RECORDS SUPPLIED below:
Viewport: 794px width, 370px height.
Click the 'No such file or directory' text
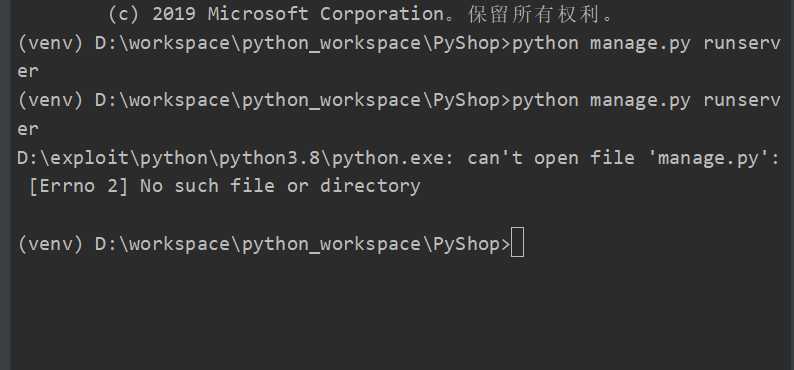pos(280,186)
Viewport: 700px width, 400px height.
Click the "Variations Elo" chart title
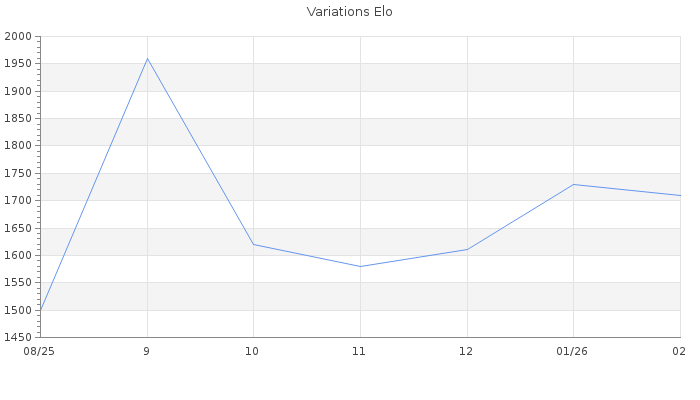click(349, 12)
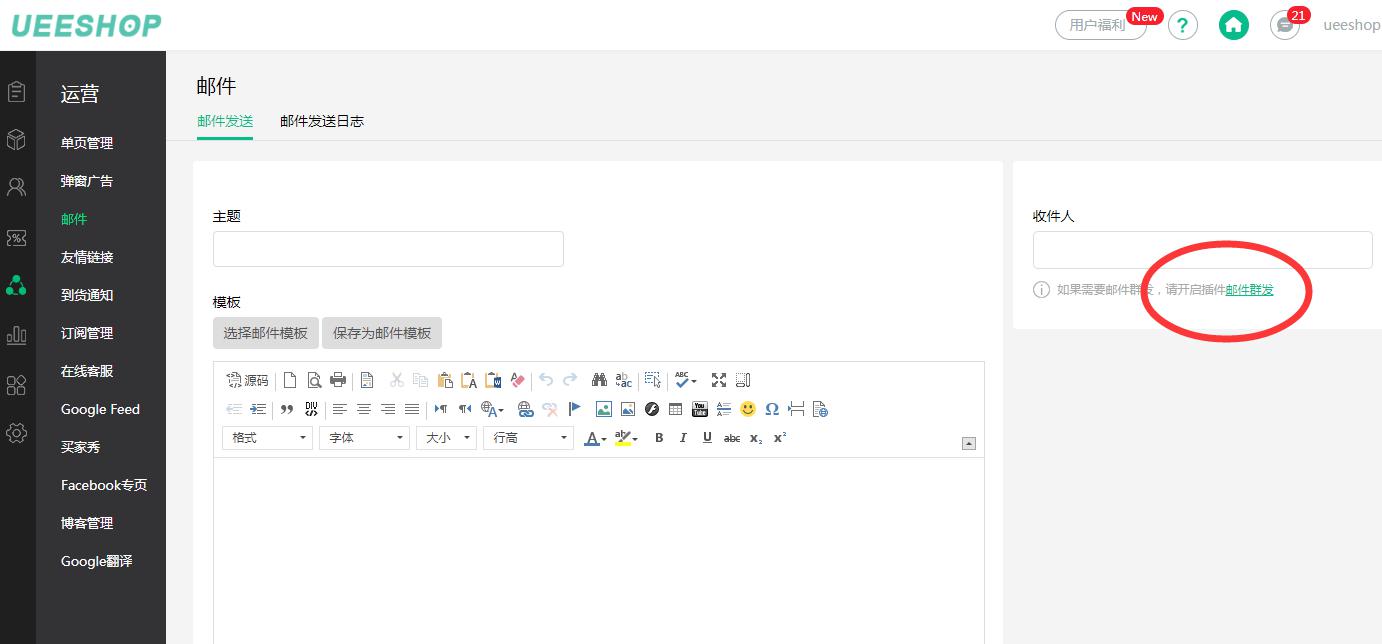The height and width of the screenshot is (644, 1382).
Task: Toggle underline formatting
Action: [x=707, y=438]
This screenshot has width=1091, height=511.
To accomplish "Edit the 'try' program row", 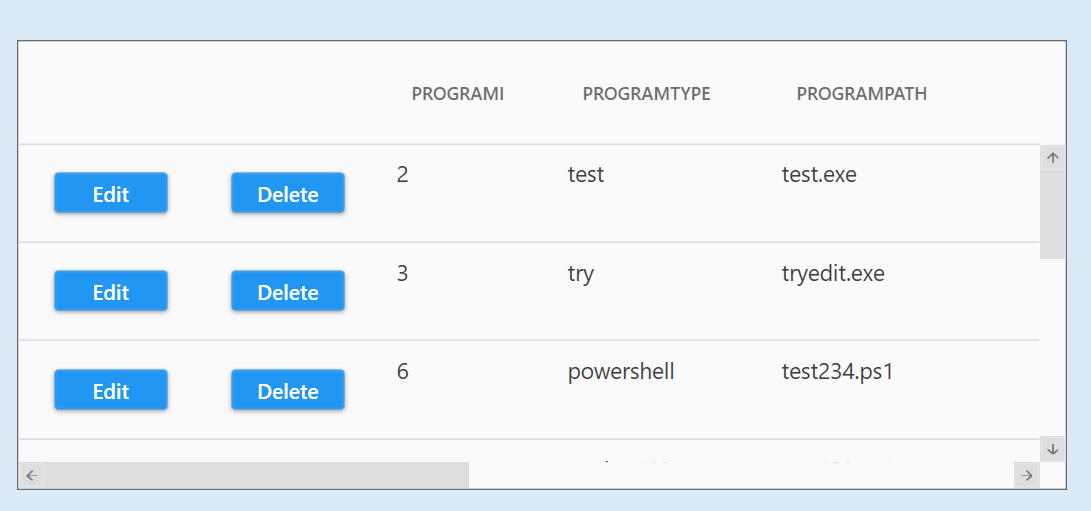I will tap(111, 291).
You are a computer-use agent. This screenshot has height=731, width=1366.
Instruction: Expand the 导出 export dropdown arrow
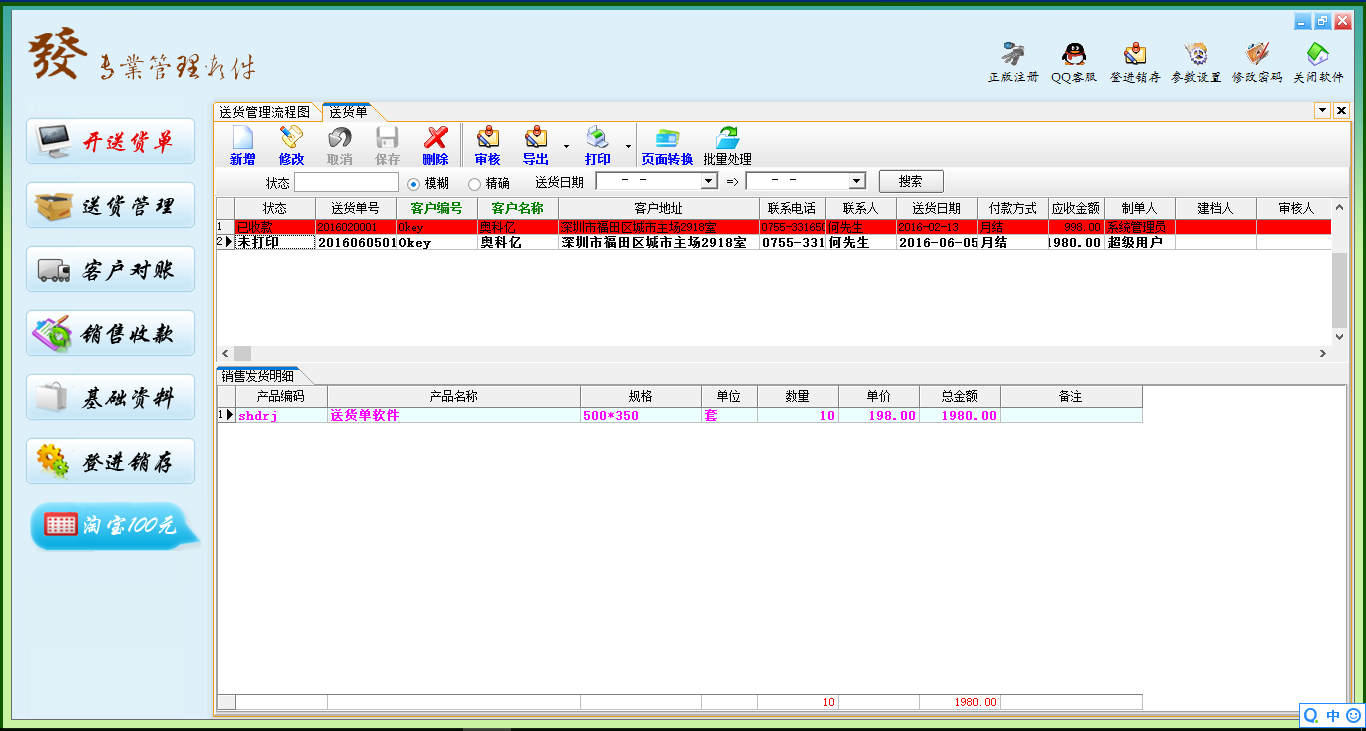pyautogui.click(x=566, y=147)
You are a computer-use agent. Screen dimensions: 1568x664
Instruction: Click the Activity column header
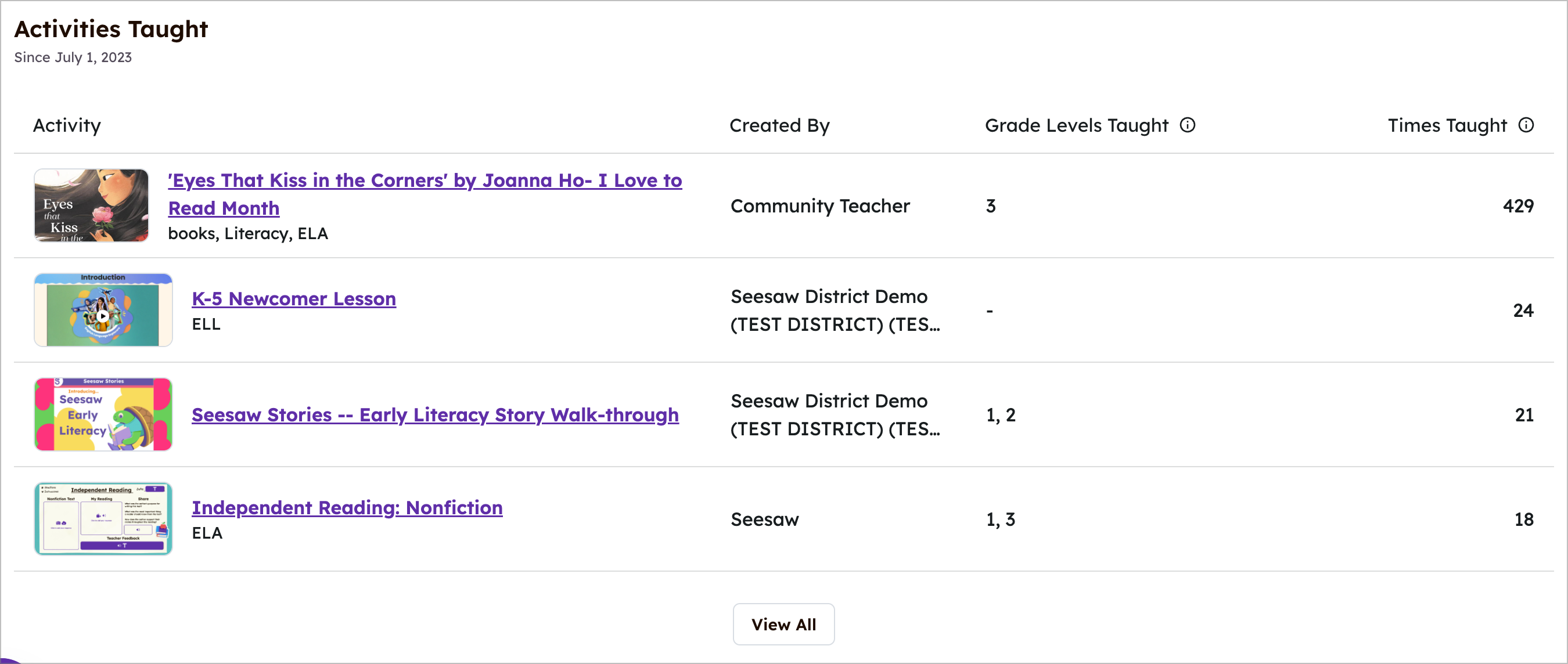(67, 125)
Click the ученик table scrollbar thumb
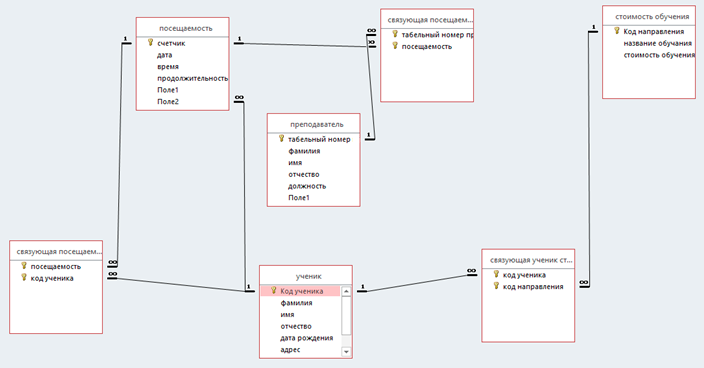Image resolution: width=704 pixels, height=368 pixels. coord(346,315)
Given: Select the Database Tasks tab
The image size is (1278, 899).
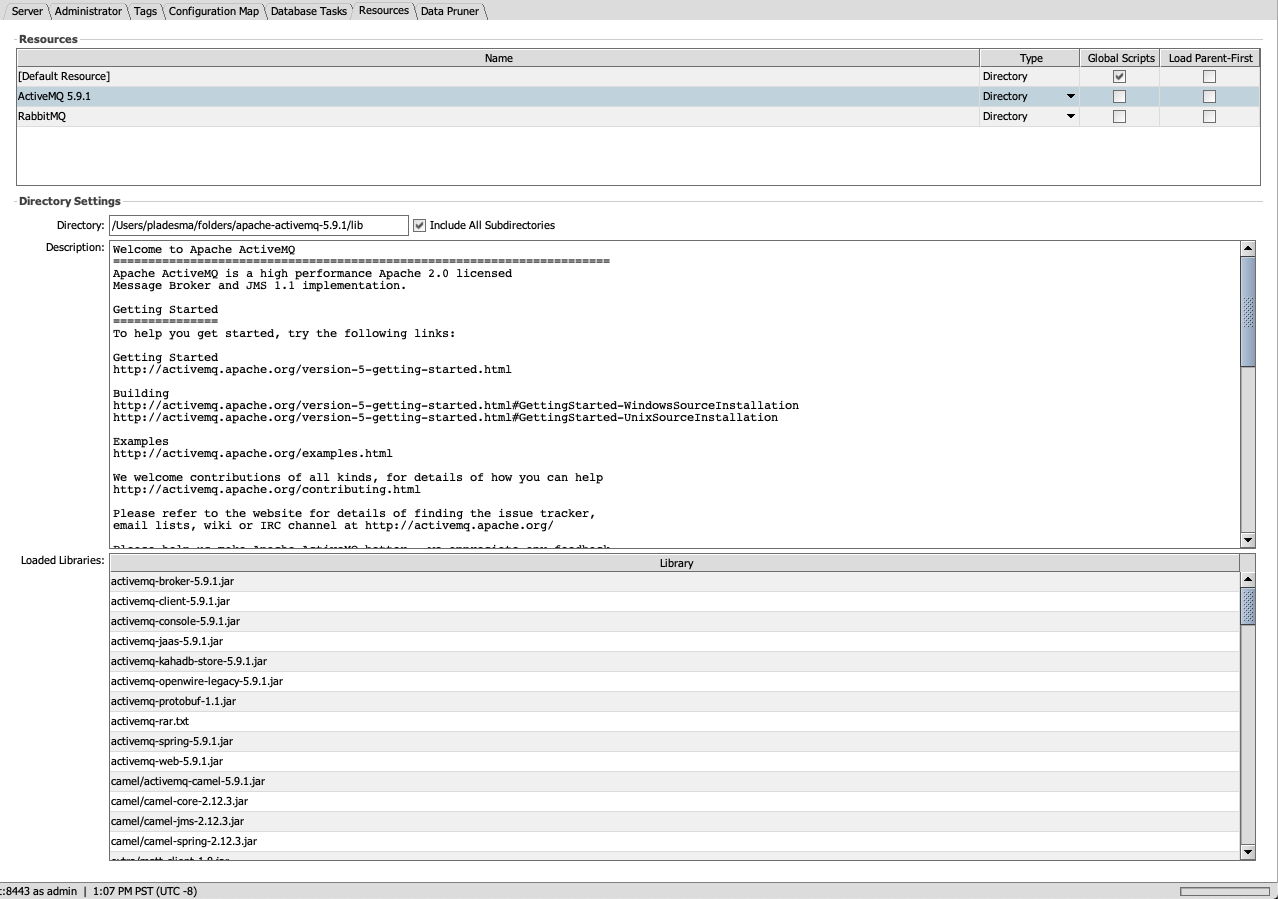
End of RECORDS SUPPLIED.
### YOUR INSTRUCTIONS
Show every line from the listing that contains "computer".

### SOLUTION FOR THIS EXERCISE
You are a computer-use agent. This screenshot has height=731, width=1366.
You are a computer-use agent. Screen dimensions: 1568x664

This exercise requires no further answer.